Re: [PATCH bpf-next v2 1/6] mm, bpf: Introduce __GFP_TRYLOCK for opportunistic page allocation

Michal Hocko <mhocko@xxxxxxxx> · Wed, 11 Dec 2024 11:19:12 +0100

On Tue 10-12-24 14:06:32, Alexei Starovoitov wrote:
> On Tue, Dec 10, 2024 at 1:05 AM Michal Hocko <mhocko@xxxxxxxx> wrote:
> >
> > On Tue 10-12-24 05:31:30, Matthew Wilcox wrote:
> > > On Mon, Dec 09, 2024 at 06:39:31PM -0800, Alexei Starovoitov wrote:
> > > > +   if (preemptible() && !rcu_preempt_depth())
> > > > +           return alloc_pages_node_noprof(nid,
> > > > +                                          GFP_NOWAIT | __GFP_ZERO,
> > > > +                                          order);
> > > > +   return alloc_pages_node_noprof(nid,
> > > > +                                  __GFP_TRYLOCK | __GFP_NOWARN | __GFP_ZERO,
> > > > +                                  order);
> > >
> > > [...]
> > >
> > > > @@ -4009,7 +4018,7 @@ gfp_to_alloc_flags(gfp_t gfp_mask, unsigned int order)
> > > >      * set both ALLOC_NON_BLOCK and ALLOC_MIN_RESERVE(__GFP_HIGH).
> > > >      */
> > > >     alloc_flags |= (__force int)
> > > > -           (gfp_mask & (__GFP_HIGH | __GFP_KSWAPD_RECLAIM));
> > > > +           (gfp_mask & (__GFP_HIGH | __GFP_KSWAPD_RECLAIM | __GFP_TRYLOCK));
> > >
> > > It's not quite clear to me that we need __GFP_TRYLOCK to implement this.
> > > I was originally wondering if this wasn't a memalloc_nolock_save() /
> > > memalloc_nolock_restore() situation (akin to memalloc_nofs_save/restore),
> > > but I wonder if we can simply do:
> > >
> > >       if (!preemptible() || rcu_preempt_depth())
> > >               alloc_flags |= ALLOC_TRYLOCK;
> >
> > preemptible is unusable without CONFIG_PREEMPT_COUNT but I do agree that
> > __GFP_TRYLOCK is not really a preferred way to go forward.
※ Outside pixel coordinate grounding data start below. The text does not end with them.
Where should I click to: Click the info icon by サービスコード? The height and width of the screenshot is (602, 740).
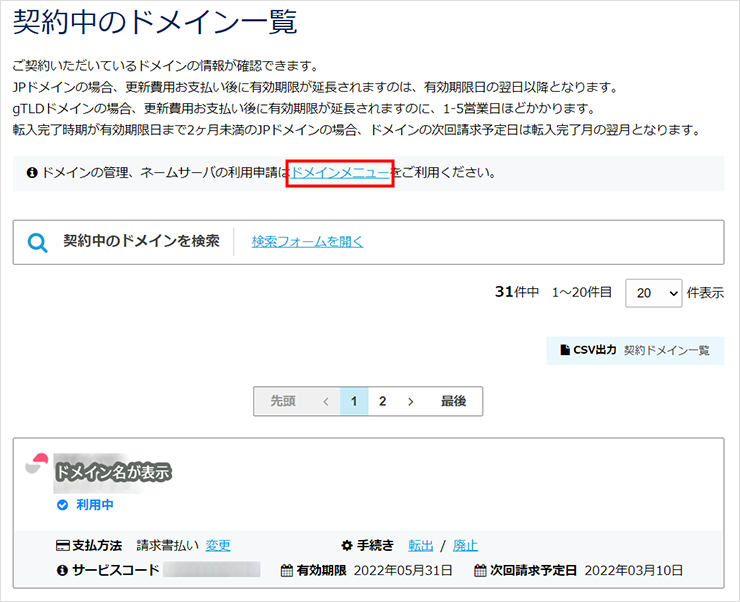[62, 571]
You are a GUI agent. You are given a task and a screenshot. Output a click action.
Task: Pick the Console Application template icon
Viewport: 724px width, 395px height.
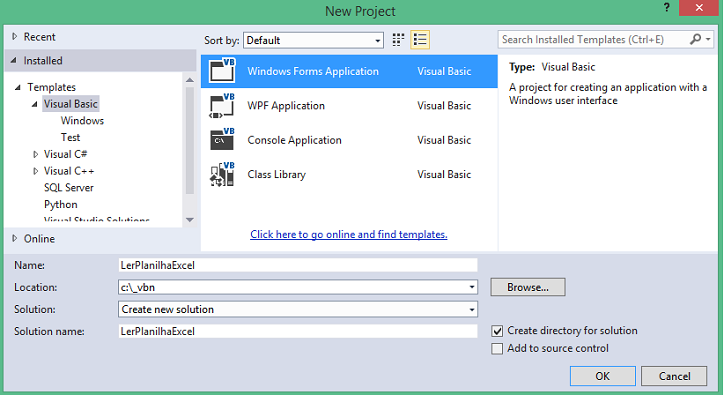coord(222,140)
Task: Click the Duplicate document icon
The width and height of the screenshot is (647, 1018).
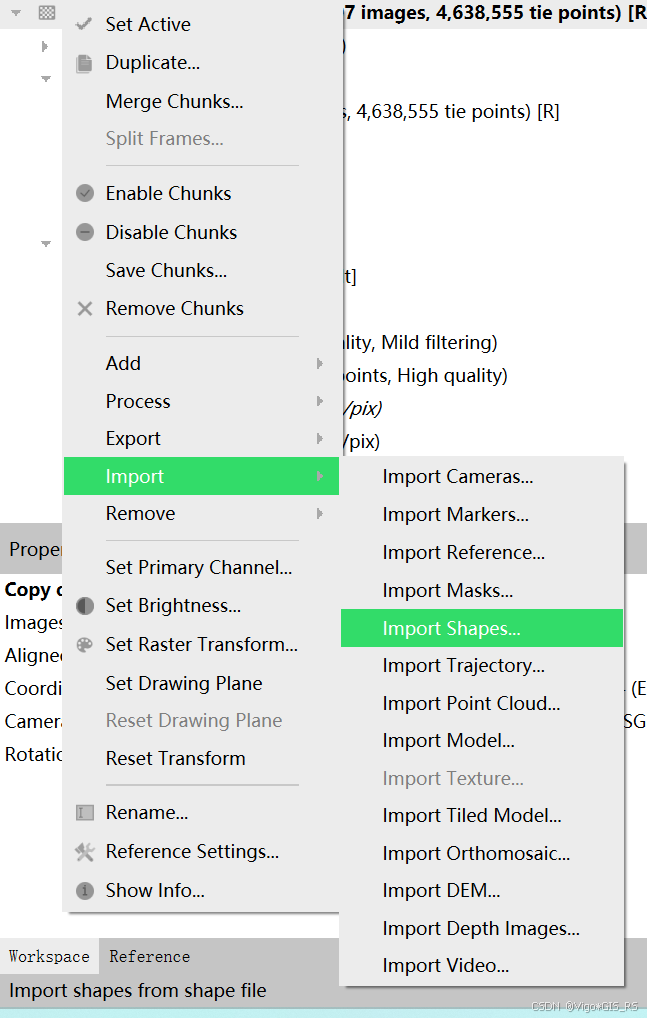Action: [85, 63]
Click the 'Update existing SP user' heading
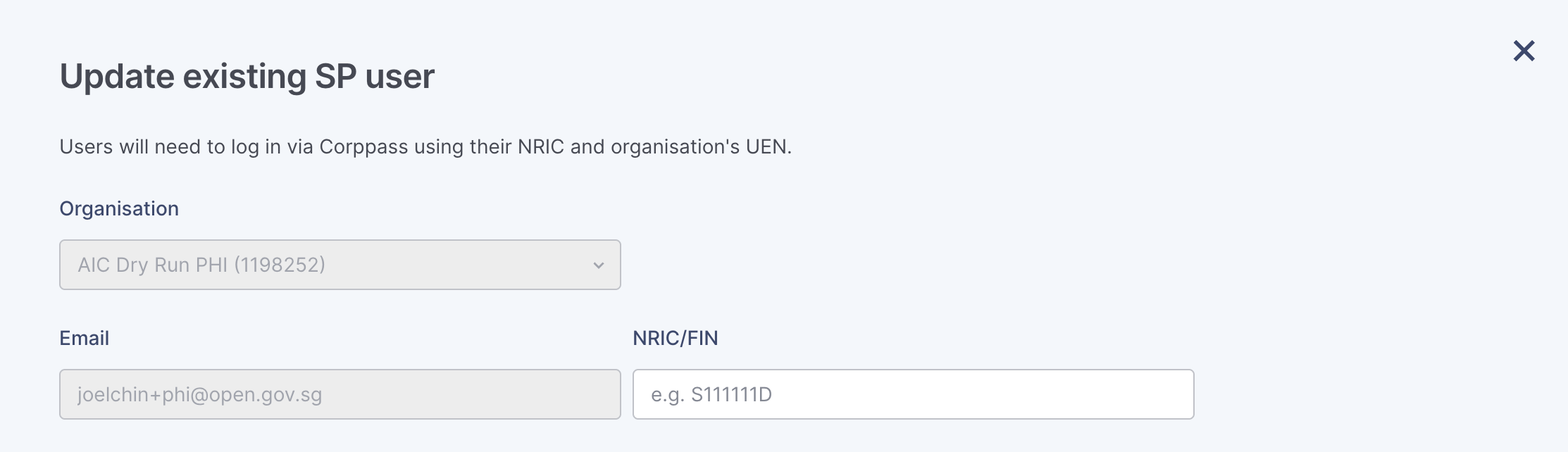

For 3
> > reasons.
> >
> > First I do not really like the name as it tells what it does rather than
> > how it should be used. This is a general pattern of many gfp flags
> > unfotrunatelly and historically it has turned out error prone. If a gfp
> > flag is really needed then something like __GFP_ANY_CONTEXT should be
> > used.  If the current implementation requires to use try_lock for
> > zone->lock or other changes is not an implementation detail but the user
> > should have a clear understanding that allocation is allowed from any
> > context (NMI, IRQ or otherwise atomic contexts).
> 
> __GFP_ANY_CONTEXT would make sense if we wanted to make it available
> for all kernel users. In this case I agree with Sebastian.
> This is bpf specific feature, since it doesn't know the context.
> All other kernel users should pick GFP_KERNEL or ATOMIC or NOWAIT.
> Exposing GFP_ANY_CONTEXT to all may lead to sloppy code in drivers
> and elsewhere.

I do not think we want a single user special allocation mode. Not only
there is no way to enforce this to remain BPF special feature, it is
also not really a good idea to have a single user feature in the
allocator.

> > Is there any reason why GFP_ATOMIC cannot be extended to support new
> > contexts? This allocation mode is already documented to be usable from
> > atomic contexts except from NMI and raw_spinlocks. But is it feasible to
> > extend the current implementation to use only trylock on zone->lock if
> > called from in_nmi() to reduce unexpected failures on contention for
> > existing users?
> 
> No. in_nmi() doesn't help. It's the lack of reentrance of slab and page
> allocator that is an issue.
> The page alloctor might grab zone lock. In !RT it will disable irqs.
> In RT will stay sleepable. Both paths will be calling other
> kernel code including tracepoints, potential kprobes, etc
> and bpf prog may be attached somewhere.
> If it calls alloc_page() it may deadlock on zone->lock.
> pcpu lock is thankfully trylock already.
> So !irqs_disabled() part of preemptible() guarantees that
> zone->lock won't deadlock in !RT.
> And rcu_preempt_depth() case just steers bpf into try lock only path in RT.
> Since there is no way to tell whether it's safe to call
> sleepable spin_lock(&zone->lock).

OK I see!

> > We
> > already have a precence in form of __alloc_pages_bulk which is a special
> > case allocator mode living outside of the page allocator path. It seems
> > that it covers most of your requirements except the fallback to the
> > regular allocation path AFAICS. Is this something you could piggy back
> > on?
> 
> __alloc_pages_bulk() has all the same issues. It takes locks.
> Also it doesn't support GFP_ACCOUNT which is a show stopper.
> All bpf allocations are going through memcg.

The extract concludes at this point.